I took care of both of my grandchildren for almost two weeks this summer—alone. My 10-year-old grandson then spent two additional weeks living at my house, attending a theater camp. It was wonderful! But the whole system was backwards. I was a pretty good parent, but I’m much better at parenting now that I’m a grandparent. I wish I had realized how many important and precious moments were being wasted on errands and distractions. I wish I could re-apply my parenting skills on my fully-grown children who kindly (and often) tell me when I’m over-stepping or being ridiculous.
The most important thing I’ve learned from grandparenting is to be brave. Say no and hold steady for the initial onslaught, but don’t be afraid that the tirade will last forever. It won’t. It’s primarily for show. (Remember the reference to theater camp?)
I’ve also learned that time does mean something to children. It’s an emotion. It’s an interloper—a rude interrupter—and it thwarts the very goals they’re attempting to accomplish. So don’t give that emotion an outlet if you can possibly help it. In a true emergency, it will work for you, but you’re only allowed a very few of those emergencies. Otherwise, slow down, anticipate the emotion and be kind to it. Twiddle your thumbs or take three deep breaths. There’s never enough time to meditate unless you’re waiting for a four-year-old to get ready to go out the door to camp.
I wish I had really stuck to my mantra, “I’m not the entertainment committee.” In my quest to raise independent, self-fulfilling children, I often spouted my intentions to let them entertain themselves, and just as often gave in, giving suggestions and supplies and sometimes getting much more involved in a cool baking or art project than they did. Children can be as easily bored as adults, but for them, boredom is a mood. They can be thoroughly fascinated by a piece of string when you need them to listen to you. And they can be thoroughly bored by the most interesting story you’re telling them when you have all the time in the world. It depends on their mood. So let them figure out how to get out of the mood and into something they really want to do—by themselves.

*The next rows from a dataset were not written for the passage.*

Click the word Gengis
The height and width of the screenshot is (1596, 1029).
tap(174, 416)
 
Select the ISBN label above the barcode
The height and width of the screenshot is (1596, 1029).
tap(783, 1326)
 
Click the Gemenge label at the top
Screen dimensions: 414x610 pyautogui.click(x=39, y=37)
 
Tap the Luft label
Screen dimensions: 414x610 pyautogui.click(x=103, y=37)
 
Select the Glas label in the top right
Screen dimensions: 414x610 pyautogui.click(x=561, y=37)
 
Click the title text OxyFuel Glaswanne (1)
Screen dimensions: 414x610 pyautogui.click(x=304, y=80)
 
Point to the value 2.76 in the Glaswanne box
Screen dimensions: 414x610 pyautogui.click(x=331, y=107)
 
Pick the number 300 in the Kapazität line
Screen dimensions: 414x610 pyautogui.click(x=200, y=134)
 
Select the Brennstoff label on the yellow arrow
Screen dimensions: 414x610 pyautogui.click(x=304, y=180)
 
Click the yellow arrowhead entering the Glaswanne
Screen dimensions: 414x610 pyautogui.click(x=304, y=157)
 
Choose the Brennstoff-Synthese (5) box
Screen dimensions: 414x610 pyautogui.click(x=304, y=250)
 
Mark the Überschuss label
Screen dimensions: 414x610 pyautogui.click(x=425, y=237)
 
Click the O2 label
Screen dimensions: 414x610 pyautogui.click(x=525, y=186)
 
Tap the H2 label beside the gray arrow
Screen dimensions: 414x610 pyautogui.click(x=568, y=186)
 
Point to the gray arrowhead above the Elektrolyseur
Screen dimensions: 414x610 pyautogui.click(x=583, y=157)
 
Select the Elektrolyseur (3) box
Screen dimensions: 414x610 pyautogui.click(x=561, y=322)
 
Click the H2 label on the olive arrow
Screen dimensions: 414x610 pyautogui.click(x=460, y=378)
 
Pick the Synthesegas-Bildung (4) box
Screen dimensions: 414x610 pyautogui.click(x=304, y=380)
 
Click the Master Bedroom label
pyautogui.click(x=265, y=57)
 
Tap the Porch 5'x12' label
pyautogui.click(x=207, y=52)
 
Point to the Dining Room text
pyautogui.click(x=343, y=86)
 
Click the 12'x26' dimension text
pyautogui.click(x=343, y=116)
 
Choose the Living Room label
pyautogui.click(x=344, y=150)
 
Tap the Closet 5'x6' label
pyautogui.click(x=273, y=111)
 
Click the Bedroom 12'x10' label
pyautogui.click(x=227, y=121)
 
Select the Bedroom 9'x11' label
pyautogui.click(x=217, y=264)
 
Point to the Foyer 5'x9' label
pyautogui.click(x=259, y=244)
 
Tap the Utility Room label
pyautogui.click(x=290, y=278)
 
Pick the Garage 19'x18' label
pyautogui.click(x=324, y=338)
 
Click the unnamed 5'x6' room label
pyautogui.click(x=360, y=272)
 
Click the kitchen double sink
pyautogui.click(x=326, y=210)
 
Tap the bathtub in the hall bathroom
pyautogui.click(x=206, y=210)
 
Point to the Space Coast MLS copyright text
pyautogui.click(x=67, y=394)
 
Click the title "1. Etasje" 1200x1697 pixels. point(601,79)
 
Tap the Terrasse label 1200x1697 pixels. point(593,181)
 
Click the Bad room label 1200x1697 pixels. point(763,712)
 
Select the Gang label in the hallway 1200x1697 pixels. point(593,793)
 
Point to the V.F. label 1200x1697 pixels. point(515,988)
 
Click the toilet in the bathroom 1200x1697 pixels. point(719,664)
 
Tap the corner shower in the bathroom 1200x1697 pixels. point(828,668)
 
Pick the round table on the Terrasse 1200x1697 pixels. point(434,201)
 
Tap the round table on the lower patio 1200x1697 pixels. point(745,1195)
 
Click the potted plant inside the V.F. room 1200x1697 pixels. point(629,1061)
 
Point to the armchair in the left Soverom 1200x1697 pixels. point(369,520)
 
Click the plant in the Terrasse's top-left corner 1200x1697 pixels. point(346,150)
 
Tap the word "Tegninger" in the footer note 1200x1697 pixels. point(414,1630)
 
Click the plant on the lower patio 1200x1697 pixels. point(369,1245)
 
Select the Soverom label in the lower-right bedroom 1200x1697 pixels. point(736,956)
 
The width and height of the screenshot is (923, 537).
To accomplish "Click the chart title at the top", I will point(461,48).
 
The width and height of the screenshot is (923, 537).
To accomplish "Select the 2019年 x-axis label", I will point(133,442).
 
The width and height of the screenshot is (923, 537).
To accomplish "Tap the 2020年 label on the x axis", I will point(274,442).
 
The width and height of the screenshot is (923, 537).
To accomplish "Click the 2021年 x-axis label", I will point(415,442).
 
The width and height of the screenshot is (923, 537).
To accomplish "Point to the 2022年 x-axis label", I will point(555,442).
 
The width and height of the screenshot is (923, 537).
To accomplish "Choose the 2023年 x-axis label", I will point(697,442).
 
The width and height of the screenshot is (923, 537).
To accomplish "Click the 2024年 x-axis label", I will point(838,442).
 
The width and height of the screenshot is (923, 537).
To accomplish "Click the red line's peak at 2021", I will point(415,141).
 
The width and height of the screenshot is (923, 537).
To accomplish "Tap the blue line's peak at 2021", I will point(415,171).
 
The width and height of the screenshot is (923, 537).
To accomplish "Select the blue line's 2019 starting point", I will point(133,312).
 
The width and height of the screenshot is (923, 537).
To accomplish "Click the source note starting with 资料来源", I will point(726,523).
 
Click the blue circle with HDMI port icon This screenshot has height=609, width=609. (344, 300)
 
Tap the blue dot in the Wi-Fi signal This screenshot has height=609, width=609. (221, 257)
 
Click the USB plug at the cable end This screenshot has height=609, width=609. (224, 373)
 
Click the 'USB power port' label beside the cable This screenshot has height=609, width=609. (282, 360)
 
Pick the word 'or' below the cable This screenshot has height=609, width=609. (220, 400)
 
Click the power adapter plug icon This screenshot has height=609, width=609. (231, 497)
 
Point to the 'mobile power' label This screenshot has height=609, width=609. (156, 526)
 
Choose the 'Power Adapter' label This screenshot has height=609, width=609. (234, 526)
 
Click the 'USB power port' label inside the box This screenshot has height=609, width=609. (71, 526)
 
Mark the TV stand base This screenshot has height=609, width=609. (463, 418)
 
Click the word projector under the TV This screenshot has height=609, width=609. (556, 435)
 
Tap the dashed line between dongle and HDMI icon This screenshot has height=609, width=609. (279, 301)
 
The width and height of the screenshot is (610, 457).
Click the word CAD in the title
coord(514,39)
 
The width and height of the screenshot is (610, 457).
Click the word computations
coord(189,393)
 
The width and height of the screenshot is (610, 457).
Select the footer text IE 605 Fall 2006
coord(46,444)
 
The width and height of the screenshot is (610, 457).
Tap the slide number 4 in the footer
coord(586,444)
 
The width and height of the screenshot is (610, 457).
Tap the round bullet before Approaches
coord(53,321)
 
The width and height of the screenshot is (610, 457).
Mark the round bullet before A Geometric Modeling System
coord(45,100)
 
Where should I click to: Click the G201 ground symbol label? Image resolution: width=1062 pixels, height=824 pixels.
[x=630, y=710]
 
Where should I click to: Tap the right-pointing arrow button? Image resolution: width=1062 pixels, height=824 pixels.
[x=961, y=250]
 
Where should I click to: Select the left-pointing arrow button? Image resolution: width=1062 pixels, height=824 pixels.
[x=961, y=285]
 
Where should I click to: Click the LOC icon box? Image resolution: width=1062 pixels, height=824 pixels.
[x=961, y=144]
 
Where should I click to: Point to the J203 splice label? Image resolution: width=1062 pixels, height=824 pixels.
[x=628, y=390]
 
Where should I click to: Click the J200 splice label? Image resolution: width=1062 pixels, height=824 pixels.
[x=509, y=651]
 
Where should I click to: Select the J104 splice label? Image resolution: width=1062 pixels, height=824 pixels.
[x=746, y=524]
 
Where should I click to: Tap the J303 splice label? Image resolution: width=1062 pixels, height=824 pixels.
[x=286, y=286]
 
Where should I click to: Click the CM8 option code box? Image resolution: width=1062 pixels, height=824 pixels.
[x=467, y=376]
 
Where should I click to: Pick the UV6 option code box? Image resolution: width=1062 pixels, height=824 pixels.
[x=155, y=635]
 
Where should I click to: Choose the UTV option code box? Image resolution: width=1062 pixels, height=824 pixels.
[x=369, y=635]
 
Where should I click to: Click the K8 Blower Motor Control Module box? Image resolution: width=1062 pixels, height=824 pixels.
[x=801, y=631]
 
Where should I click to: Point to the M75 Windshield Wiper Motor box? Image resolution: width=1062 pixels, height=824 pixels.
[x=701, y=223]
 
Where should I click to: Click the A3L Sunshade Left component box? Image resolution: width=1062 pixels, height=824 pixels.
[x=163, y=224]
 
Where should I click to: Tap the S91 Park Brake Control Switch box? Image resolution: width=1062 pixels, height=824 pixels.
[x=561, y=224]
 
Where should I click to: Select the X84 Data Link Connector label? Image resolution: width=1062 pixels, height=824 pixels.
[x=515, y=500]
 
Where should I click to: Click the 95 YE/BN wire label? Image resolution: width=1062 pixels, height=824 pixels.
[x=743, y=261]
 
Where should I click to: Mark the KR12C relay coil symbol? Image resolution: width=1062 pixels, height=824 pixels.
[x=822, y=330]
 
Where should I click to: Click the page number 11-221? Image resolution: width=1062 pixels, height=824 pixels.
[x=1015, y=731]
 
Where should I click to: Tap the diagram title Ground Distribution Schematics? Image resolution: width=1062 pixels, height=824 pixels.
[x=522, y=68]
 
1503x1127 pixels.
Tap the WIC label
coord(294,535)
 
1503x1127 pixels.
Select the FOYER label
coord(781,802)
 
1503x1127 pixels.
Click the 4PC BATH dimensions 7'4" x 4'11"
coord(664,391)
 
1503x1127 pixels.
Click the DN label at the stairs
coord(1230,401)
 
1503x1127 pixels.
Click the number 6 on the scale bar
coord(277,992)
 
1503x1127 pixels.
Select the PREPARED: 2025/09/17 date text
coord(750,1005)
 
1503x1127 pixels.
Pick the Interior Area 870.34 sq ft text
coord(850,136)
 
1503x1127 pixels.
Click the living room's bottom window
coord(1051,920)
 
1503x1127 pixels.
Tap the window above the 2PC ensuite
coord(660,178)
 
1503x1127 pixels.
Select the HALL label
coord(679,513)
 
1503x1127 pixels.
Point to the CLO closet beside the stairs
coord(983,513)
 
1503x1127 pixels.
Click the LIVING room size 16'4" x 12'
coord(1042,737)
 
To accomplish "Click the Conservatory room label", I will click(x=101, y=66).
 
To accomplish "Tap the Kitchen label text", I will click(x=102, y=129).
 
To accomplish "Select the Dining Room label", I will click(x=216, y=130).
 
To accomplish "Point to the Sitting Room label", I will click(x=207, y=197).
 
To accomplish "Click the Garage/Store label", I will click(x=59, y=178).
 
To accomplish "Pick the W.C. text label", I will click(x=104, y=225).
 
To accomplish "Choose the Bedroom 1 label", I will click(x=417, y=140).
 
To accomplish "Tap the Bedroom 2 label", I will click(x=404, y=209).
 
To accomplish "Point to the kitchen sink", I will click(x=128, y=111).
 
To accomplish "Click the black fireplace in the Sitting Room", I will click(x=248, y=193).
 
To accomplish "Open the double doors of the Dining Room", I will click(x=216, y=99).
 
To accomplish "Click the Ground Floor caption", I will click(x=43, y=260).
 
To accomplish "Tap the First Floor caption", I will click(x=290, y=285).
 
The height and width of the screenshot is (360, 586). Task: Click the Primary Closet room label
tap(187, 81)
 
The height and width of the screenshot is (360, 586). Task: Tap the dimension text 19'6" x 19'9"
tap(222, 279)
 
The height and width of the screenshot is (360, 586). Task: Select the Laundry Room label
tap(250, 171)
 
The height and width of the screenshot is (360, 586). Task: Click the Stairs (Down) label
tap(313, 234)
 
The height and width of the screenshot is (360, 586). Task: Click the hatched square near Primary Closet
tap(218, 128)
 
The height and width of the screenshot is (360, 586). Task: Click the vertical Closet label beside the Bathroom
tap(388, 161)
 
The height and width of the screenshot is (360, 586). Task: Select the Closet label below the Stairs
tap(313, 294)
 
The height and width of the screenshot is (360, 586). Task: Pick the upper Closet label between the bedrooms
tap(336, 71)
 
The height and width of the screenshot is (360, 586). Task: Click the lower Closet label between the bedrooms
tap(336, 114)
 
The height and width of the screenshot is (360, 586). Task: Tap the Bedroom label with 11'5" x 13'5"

I have also learned to respect repetition. Children need repetition because they learn something new from each experience, even from each experience that looks exactly like the last one. They can read the same book, or listen to the same book, twenty times and they can focus on learning something different each time. When adult eyelids get heavier than dead weights on the ninth reading, children are turning the well-worn pages ever so slowly to savor each word—again. As a grandparent, I try to figure out what the fascination could be in this (ninety-ninth) reading. Is it the congruence of the pictures with the words? Is it the novel vocabulary that now sounds comfortable and familiar? Or is it that the old man in the story reminds them of Grandpa and they want to experience him over and over? Probably, most often, it’s a way to recreate the comfort and love of the last ten readings.
If I had been braver in the face of tantrums and tempers and if I had respected time and repetition more, I would have been a better parent. But I must have done something right, because my children are raising great kids—even without my interference!